Although people with HIV in many parts of the world have the option of monthly injectable ART instead of daily oral ART, many patients may feel more comfortable sticking with an oral medication or have problems with injection site reactions.

"We see all the data on the acceptability and preference towards an injection, but that doesn't mean everybody will go for that option," Meintjes said. In addition, injectable ART is unaffordable or otherwise unavailable in many parts of the world, including South Africa.

The open-label study enrolled 104 adults who had a viral load of less than 50 c/mL while on bictegravir/emtricitabine/tenofovir alafenamide, no history of virologic failure, a CD4 count of at least 350 cells/µL, no hepatitis B infection, and at least 900 cells/µL of lymphocytes.

The participants, who had a median age of 40, included one transgender female and one non-binary participant, and 18.3% of participants were female at birth. Half the participants were white, 35.6% were Black, and the others were of different races; 28.8% were Hispanic. Participants' mean CD4 count at baseline was 786 cells/µL, and 92.3% had at least 500 cells/µL.

The 52 participants in the intervention arm received a once-weekly dose of 2-mg islatravir with 300-mg lenacapavir, while the 52 control participants received one-daily bictegravir/emtricitabine/tenofovir alafenamide.

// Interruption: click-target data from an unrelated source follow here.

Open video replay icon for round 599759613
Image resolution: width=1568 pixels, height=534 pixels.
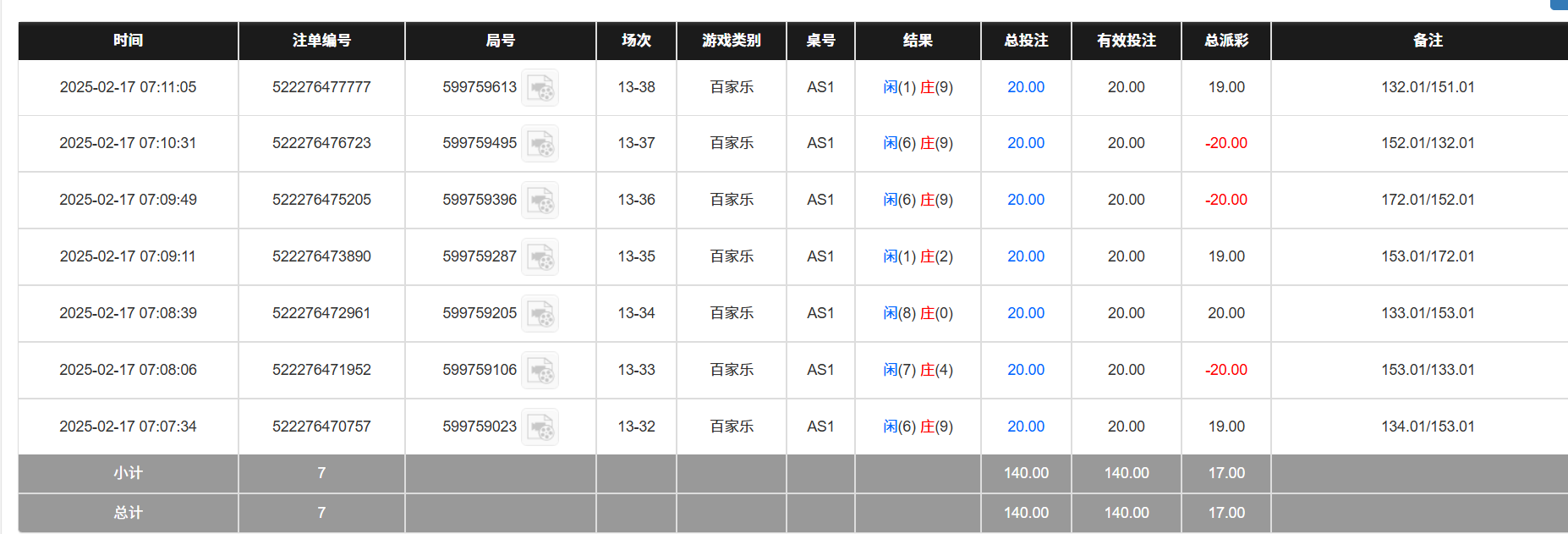tap(540, 88)
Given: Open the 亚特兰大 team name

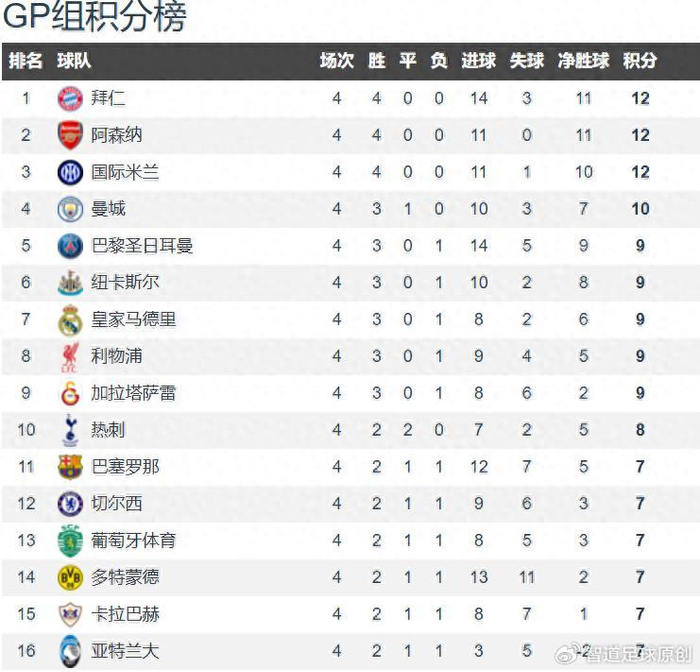Looking at the screenshot, I should click(x=124, y=651).
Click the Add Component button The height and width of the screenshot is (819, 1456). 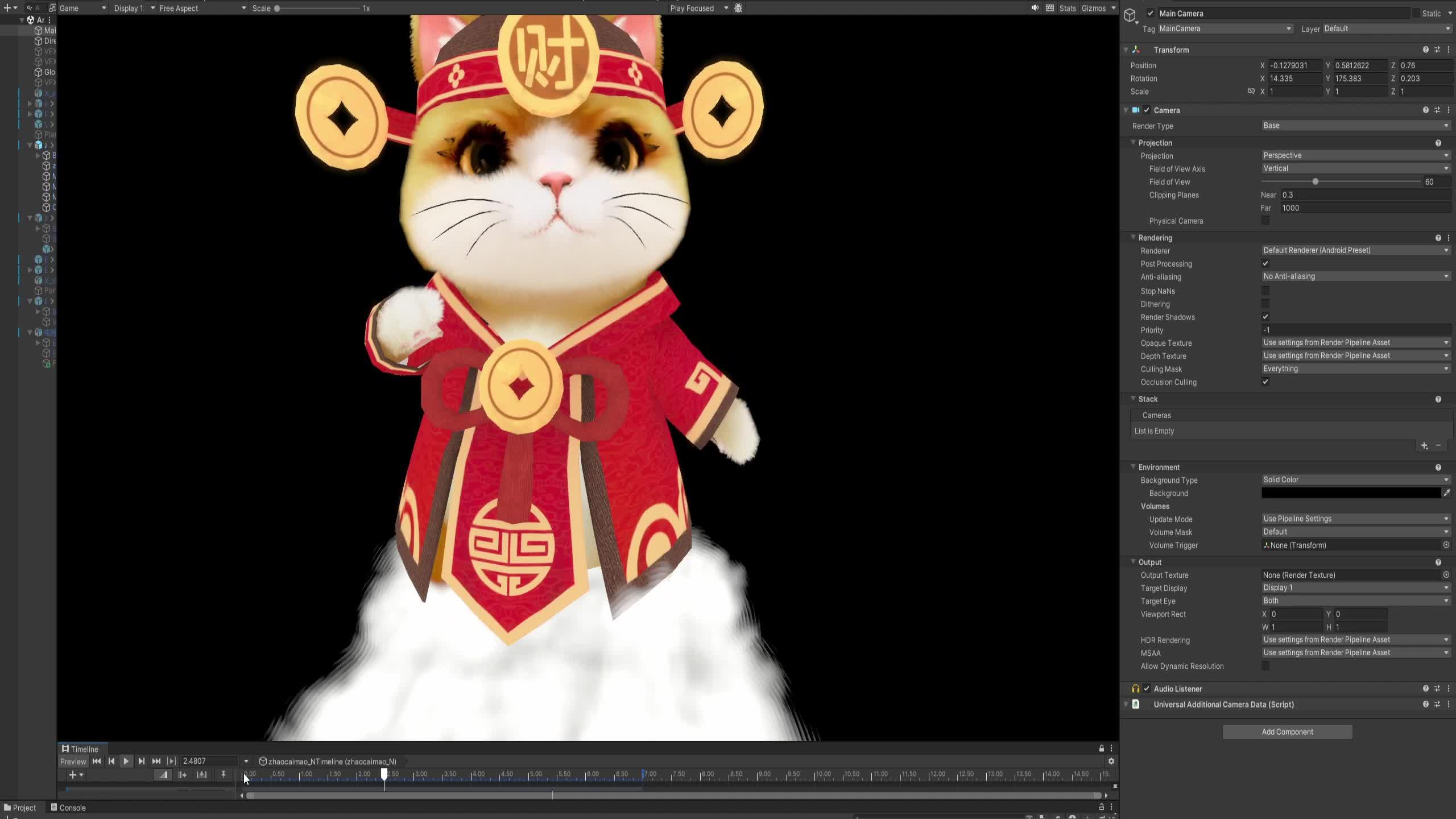click(1286, 731)
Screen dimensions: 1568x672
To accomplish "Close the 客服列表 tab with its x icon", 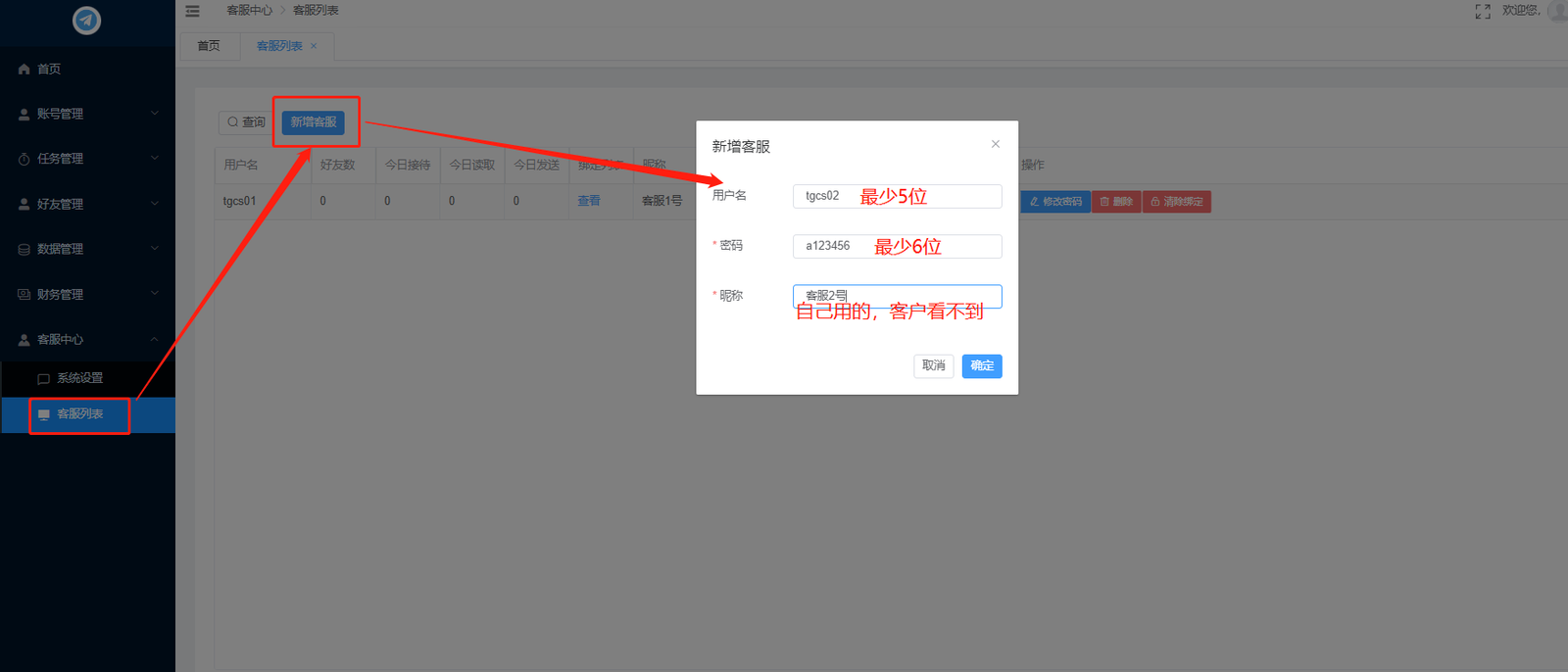I will pyautogui.click(x=314, y=46).
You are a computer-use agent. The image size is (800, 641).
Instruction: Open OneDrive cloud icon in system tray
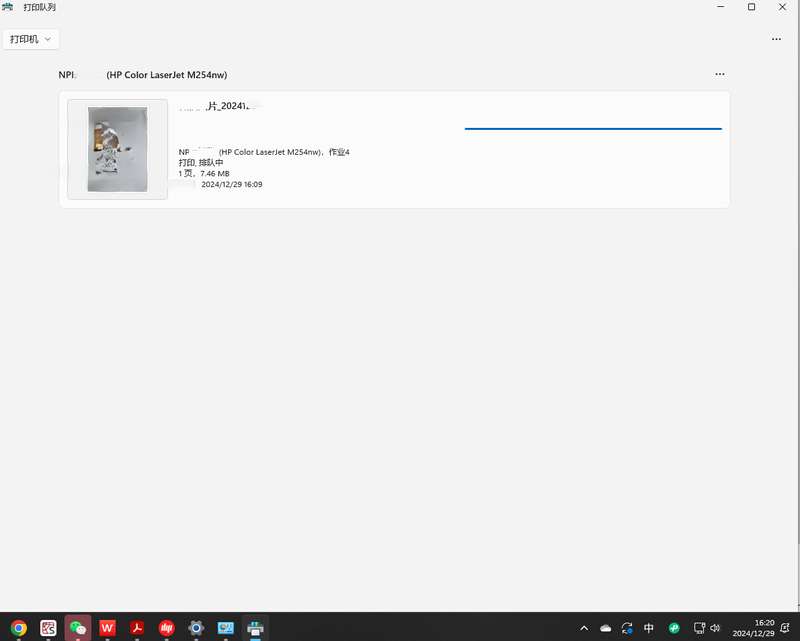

In an extension phase, all enrollees received the investigational islatravir-lenacapavir once-weekly combination.

The primary endpoint was the proportion of participants with HIV RNA of at least 50 c/mL at week 24. Secondary endpoints included the proportion of participants with HIV RNA of at least 50 c/mL at weeks 12 and 48; the proportion with less than 50 c/mL at weeks 12, 24, and 48; the change in CD4 from day 1; adverse events leading to discontinuation; and pharmacokinetics parameters.

No significant differences in CD4 count or absolute lymphocyte count occurred between the groups at week 24, and no participants discontinued treatment due to decreases in CD4 or absolute lymphocyte count.

Adverse events of any kind occurred in 76.9% of islatravir-lenacapavir participants and 73.1% of daily ART participants, and treatment-related adverse events occurred in 17.3% and 5.8%, respectively. No serious treatment-related adverse events occurred in either group. Two participants receiving islatravir-lenacapavir discontinued treatment due to adverse events, but neither were treatment-related.

Grade 3 lab abnormalities occurred in 9.6% of islatravir-lenacapavir participants and 7.8% of daily ART participants, and one islatravir-lenacapavir participant had a grade 4 lab abnormality of increased creatine kinase. However, none of the grade 3 or 4 laboratory abnormalities were determined to be clinically significant, except the alanine transaminase elevation that occurred in one patient with acute hepatitis B that developed during the trial.

One participant had an HIV RNA count of 64 c/mL at week 24 but it had dropped below 50 c/mL at week 30 without a change in regimen, and the participant remains on the study drug with no detected emergent resistance.

  • Tara Haelle is an independent health/science journalist based near Dallas, Texas. She has more than 15 years of experience covering a range of medical topics and conferences.


The research was funded by Gilead Sciences.

Colson reported receiving consulting fees from Gilead Sciences and being on a speakers bureau for ViiV Healthcare.

Five co-authors are employees and shareholders of Gilead, and one of them is also an employee of Merck Sharp & Dohme.

Meintjes reported no disclosures.

Primary Source

Conference on Retroviruses and Opportunistic Infections

Colson A "Efficacy and safety of weekly islatravir plus lenacapavir in PWH at 24 weeks: a phase II study" CROI 2024.